In another room of the lab, Oldinski’s team experiments with lines of human cancer cells. Eventually, this drug-soaked patch will be tested there to see how well it works. “The patch and the particles will release the drug at different rates,” Fenn notes—aiding a steady flow of medicines locally in the body. “After a doctor removes a tumor, there are often residual cancer cells left,” he says. “You could apply this patch on the site of the surgery, which would release high concentrations of the chemo drug there, but keep systemic concentrations down.”
At the other end of the lab bench, doctoral student Tianxin Miao works quietly, using a tabletop shaker to mix water and oil in a beaker. It’s part of a complex process to create nanoscale alginate particles. “They’re like a meatball of water, seaweed, calcium chloride and a drug,” Miao says. Except the balls are thousands of times smaller than the period on the end of this sentence. What Miao, Oldinski, and Jeffrey Spees, a professor in UVM’s College of Medicine, have discovered they can do with these tiny particles of seaweed may “be huge,” Oldinski says. “It could be a brand-new treatment for cancer.”
The nanospheres Miao created are “really ninja beads,” Oldinski says. Recent reports show that a naturally occurring protein, called fibroblast growth factor 2, that sends signals on the outside of cells, behaves very differently—if it gets inside a cell. There, it can function like a hormone to inhibit growth and kill cells—including cancers. Using this knowledge, Miao and Oldinski mixed the growth factor into a highly engineered form of their alginate meatballs, called alginate-graft-PEG, and then released them into a sample of human lung cancer cells.
The scientists were pleased and amazed that the nanospheres slipped past the cells’ surface receptors for the growth factor—and got inside. There, the tiny alginate balls moved to the cells’ nuclei “and released their bomb: the growth factor,” Oldinski says. “It kills the cancer.” In Montreal, on May 19, Tianxin Miao presented the team’s results to the World Biomaterials Congress. It’s a “stealth mechanism,” she notes, that shut down the growth of the lung cancer cells.

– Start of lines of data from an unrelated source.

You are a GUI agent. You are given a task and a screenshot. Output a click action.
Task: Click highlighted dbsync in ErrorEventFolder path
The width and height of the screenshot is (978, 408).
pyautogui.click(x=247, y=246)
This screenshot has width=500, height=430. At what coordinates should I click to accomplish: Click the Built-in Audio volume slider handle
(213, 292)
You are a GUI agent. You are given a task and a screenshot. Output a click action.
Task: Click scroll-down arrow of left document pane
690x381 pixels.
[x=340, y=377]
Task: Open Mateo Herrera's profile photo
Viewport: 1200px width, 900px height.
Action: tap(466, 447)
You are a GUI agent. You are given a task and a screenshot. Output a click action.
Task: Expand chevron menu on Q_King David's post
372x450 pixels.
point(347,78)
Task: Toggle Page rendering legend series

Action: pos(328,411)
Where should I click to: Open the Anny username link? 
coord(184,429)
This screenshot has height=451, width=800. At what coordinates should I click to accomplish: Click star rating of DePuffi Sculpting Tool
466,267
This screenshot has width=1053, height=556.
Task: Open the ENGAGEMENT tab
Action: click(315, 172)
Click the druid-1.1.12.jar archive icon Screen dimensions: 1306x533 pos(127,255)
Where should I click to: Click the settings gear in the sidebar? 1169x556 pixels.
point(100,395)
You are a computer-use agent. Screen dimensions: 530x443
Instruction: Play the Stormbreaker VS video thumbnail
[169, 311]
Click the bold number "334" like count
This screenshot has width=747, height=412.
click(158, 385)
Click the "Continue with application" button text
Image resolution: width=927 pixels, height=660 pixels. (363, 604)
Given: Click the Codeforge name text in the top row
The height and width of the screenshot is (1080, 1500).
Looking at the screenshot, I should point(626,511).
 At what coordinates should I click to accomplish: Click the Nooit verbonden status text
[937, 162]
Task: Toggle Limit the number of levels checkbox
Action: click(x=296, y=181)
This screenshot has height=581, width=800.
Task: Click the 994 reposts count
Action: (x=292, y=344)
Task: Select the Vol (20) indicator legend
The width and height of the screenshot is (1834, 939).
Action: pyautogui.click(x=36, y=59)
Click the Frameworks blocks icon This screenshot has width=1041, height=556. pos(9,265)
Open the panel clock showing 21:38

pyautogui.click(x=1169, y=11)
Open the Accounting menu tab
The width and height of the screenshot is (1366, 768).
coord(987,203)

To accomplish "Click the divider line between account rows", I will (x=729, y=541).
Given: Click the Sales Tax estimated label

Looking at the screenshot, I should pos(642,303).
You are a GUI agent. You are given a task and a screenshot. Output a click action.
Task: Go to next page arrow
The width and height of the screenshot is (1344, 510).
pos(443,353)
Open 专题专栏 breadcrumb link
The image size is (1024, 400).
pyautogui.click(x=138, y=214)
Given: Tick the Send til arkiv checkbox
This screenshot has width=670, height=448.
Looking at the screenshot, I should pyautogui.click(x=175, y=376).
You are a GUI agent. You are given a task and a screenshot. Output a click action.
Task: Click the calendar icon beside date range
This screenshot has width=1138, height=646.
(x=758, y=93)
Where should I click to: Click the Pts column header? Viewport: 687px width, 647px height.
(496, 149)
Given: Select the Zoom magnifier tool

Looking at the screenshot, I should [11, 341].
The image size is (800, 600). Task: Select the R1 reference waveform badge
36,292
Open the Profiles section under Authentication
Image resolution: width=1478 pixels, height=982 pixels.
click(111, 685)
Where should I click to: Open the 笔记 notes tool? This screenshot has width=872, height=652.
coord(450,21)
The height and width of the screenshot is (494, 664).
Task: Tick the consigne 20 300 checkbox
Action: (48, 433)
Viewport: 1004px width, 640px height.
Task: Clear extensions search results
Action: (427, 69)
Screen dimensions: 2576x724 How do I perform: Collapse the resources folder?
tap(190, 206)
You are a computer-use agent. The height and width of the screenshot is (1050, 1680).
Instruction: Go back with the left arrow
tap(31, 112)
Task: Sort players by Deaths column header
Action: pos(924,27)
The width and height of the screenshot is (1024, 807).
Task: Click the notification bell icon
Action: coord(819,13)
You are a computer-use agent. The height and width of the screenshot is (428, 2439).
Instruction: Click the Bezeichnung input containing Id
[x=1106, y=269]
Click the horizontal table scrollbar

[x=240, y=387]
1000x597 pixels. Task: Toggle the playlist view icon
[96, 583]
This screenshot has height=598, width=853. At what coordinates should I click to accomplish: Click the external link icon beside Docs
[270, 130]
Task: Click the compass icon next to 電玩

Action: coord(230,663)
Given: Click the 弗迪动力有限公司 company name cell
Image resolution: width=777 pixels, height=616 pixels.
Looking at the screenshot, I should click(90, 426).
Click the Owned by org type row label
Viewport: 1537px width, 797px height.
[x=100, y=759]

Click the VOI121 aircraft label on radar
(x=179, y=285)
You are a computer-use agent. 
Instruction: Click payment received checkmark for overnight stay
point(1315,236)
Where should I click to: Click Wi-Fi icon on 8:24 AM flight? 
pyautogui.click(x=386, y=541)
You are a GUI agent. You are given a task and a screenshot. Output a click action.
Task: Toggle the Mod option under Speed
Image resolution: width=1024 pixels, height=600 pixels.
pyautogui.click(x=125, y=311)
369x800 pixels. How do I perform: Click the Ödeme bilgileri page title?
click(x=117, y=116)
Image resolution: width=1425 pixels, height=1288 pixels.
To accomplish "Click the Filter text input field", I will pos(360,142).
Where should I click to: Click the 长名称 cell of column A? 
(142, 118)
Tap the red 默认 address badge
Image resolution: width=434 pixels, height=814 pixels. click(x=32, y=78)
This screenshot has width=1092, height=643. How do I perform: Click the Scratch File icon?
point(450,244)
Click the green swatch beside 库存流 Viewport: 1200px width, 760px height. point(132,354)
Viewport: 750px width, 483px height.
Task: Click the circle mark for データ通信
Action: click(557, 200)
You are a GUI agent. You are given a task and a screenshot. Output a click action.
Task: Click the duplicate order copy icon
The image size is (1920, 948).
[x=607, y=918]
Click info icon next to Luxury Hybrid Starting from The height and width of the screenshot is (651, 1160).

At its foundation, Oldinski’s aim is to imitate nature “to replace nature,” she says—but then to use the replacement materials to restore regular biological function. Take the cartilage in a knee. She and her students study the mechanics and elasticity of complex mixes of natural materials that could be used to replace damaged cartilage. “This stuff is squishy,” she says holding up a plug of alginate gel, “it’s similar to the cartilage in your knee.” But a deeper solution to the problem requires a deeper imitation of nature. “For true healing, the gold standard is cell replacement,” Oldinski says. And she sees a role for hydrogels in that too: she and her students are working on products that could be used to temporarily replace damaged cartilage but would also carry drugs and stem cells that themselves would attract the body’s own stem cell production. “If we can lead the body to produce its own new cartilage,” say Tianxin Miao, “then you don’t need a plastic patch anymore.”